--- WHAT YOU HAVE TO DO ---
Print each entry as it appears. Images stay out of the copy.

(Screenshot grounding data)
★ ★ ★ ★ ★ ★ ★
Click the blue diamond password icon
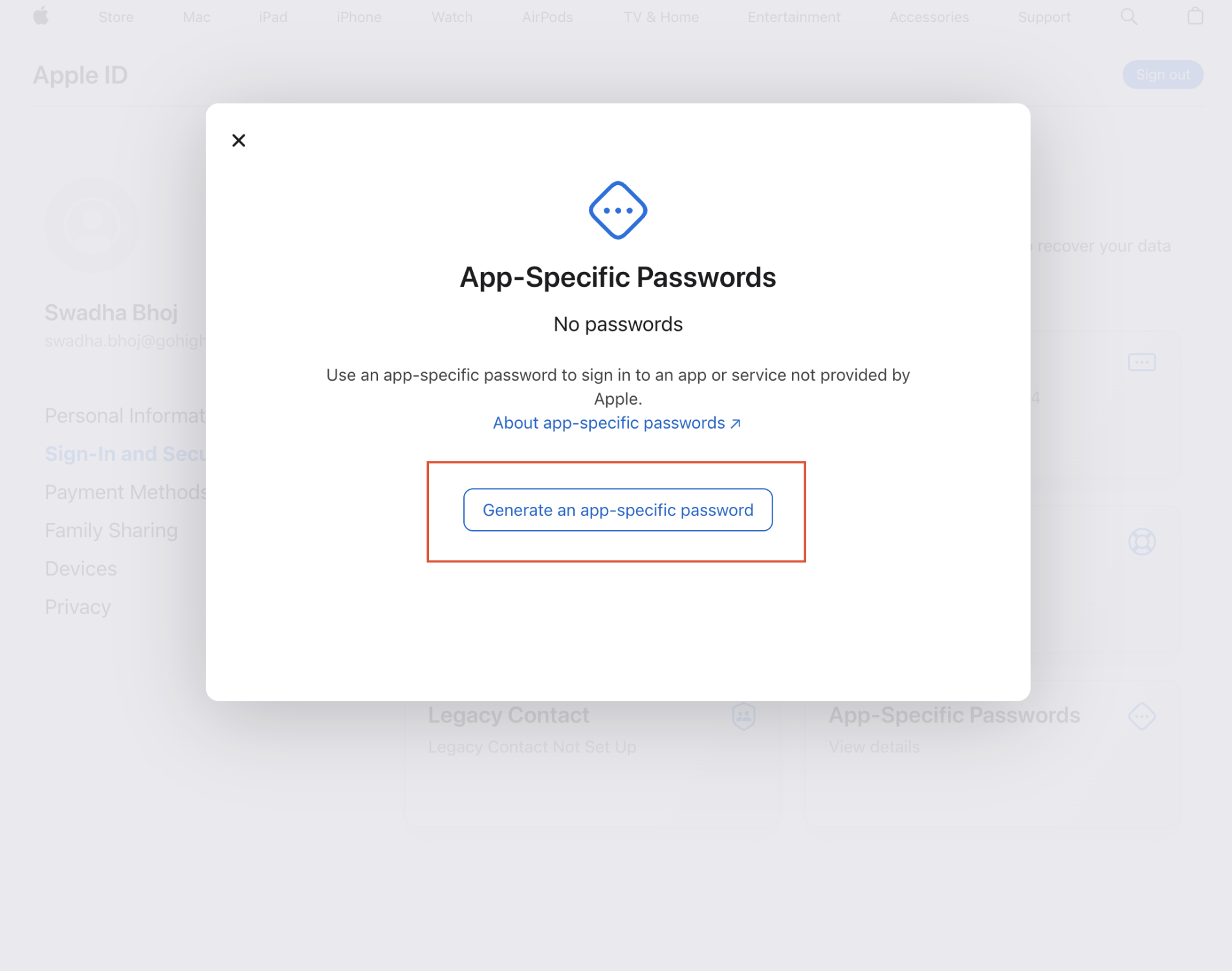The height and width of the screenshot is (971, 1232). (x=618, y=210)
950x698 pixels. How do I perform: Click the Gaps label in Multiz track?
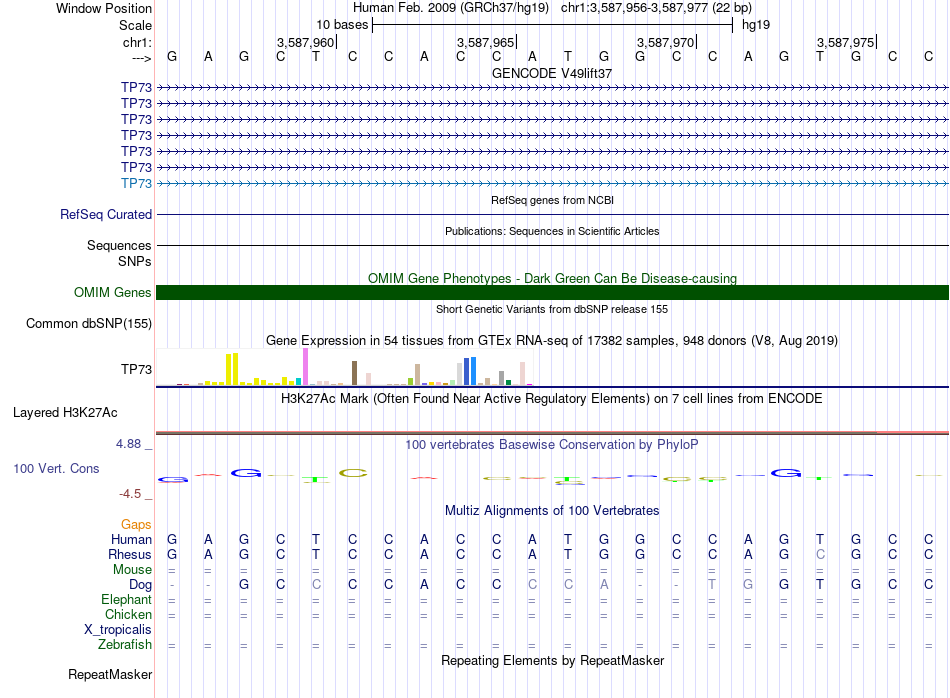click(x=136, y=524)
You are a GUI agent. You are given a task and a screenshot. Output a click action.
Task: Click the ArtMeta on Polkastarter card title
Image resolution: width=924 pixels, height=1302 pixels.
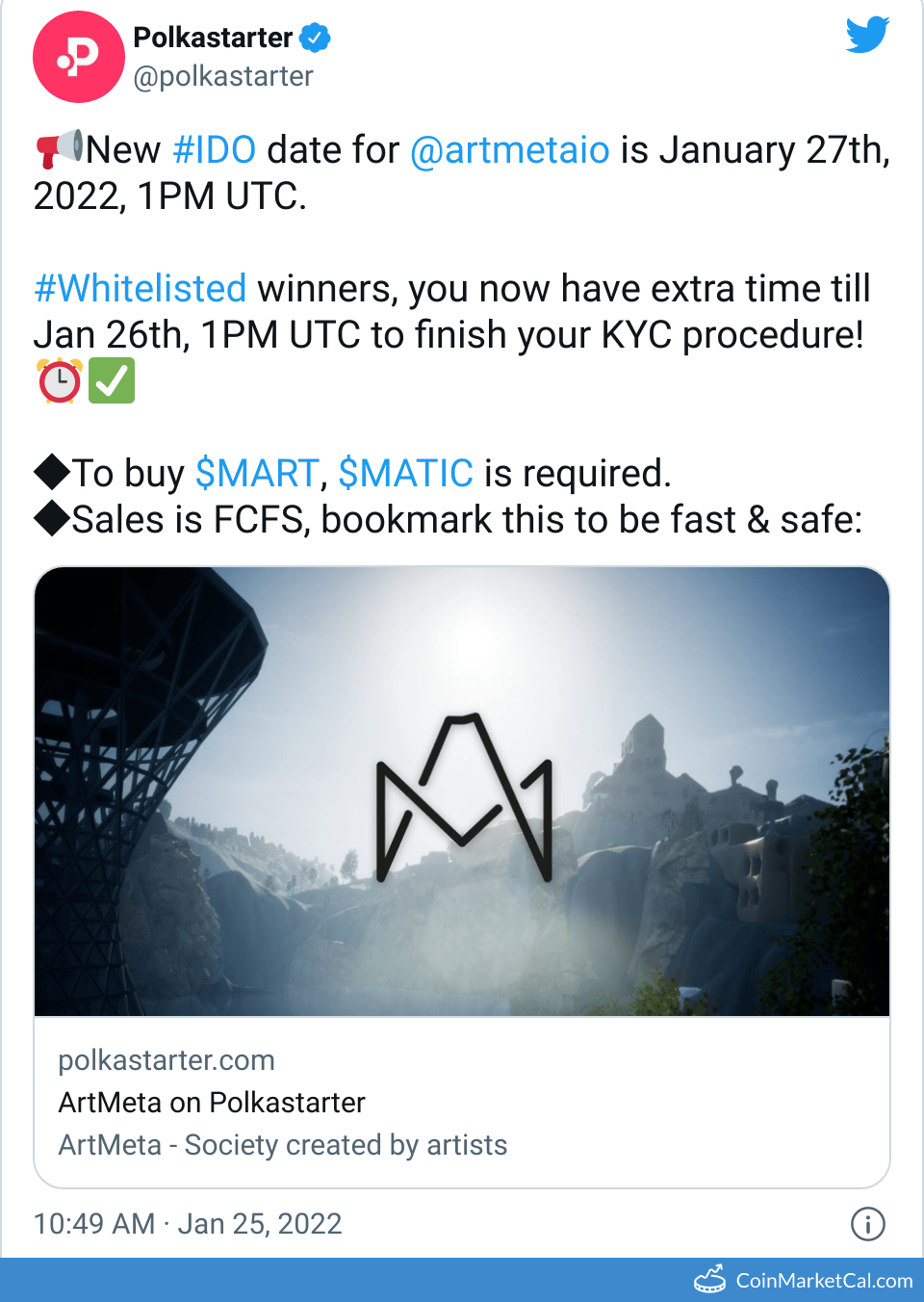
★ ★ ★ ★ ★ ★ ★
--- ANSWER FOR THE TASK ---
Click the blue diamond password icon
The height and width of the screenshot is (971, 1232). (x=618, y=210)
950x698 pixels. How do I perform: Click the Gaps label in Multiz track?
click(x=136, y=524)
You are a GUI agent. You are given a task and a screenshot. Output a click action.
Task: Click the ArtMeta on Polkastarter card title
Image resolution: width=924 pixels, height=1302 pixels.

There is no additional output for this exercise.